# Given passage
----------
Indeed. That said, I've heard some ops wanting to migrate instances to
computes where resources were not possibly enough to accept the instance
but where it's preferred to have performance problems than just stopped
instances.
If you think about the move operations using the force flag (evacuate and
live-migrate), those were used by operators when they had a problem with a
compute node and they wanted to *evacuate* very quickly instances.




> I guess in case you wanted the option to break the instance or your
> deployment. :) Otherwise after that microversion if you specify a host but
> not the force flag, then we validate the specified host via the scheduler
> first. Given this, and the fact we don't have any backward compatibility to
> maintain with specifying a host for cold migrate, I don't think we need to
> add a force flag for it, unless people really love that option on the live
> migrate and evacuate APIs, but it just seems overly dangerous to me.
>

While I understand operators wanting to *evacuate* instances (or rebuilding
them by using the evacuation API) in case they see problems with hosts, I
don't see why we should need to have a "force" flag for a cold migration if
you're passing a target.
Say :
 - either your compute node is down and then you need to recreate your
customers' instances very quickly : then you call "nova evacuate".
 - or your compute node is still alive but you want to migrate quickly
without telling your customers : then you use "nova live-migrate".

I don't see cases where operators (because passing a target requires you to
be an admin)  would like to cold migrate instances for their customers
without communicating them a specific timeline for the move operation and
so quickly that it would require to use a force flag to bypass the
scheduler.
Maybe I'm wrong but I'm fine with asking Takashi to not add the force flag
in his implementation for the cold migration API and wait for people
wanting to have that flag to propose a specific specification that would
describe the use-case.
----------
# Data shown
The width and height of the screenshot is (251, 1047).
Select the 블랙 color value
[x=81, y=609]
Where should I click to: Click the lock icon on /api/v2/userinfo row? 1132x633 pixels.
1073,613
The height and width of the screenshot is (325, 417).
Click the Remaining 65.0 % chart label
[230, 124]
----------
# Work to do
Update the force-flag message from "Indeed. That said, I've" through "very quickly instances.", putting "administrators" in place of "operators".

# Answer to this task
Indeed. That said, I've heard some ops wanting to migrate instances to
computes where resources were not possibly enough to accept the instance
but where it's preferred to have performance problems than just stopped
instances.
If you think about the move operations using the force flag (evacuate and
live-migrate), those were used by administrators when they had a problem with a
compute node and they wanted to *evacuate* very quickly instances.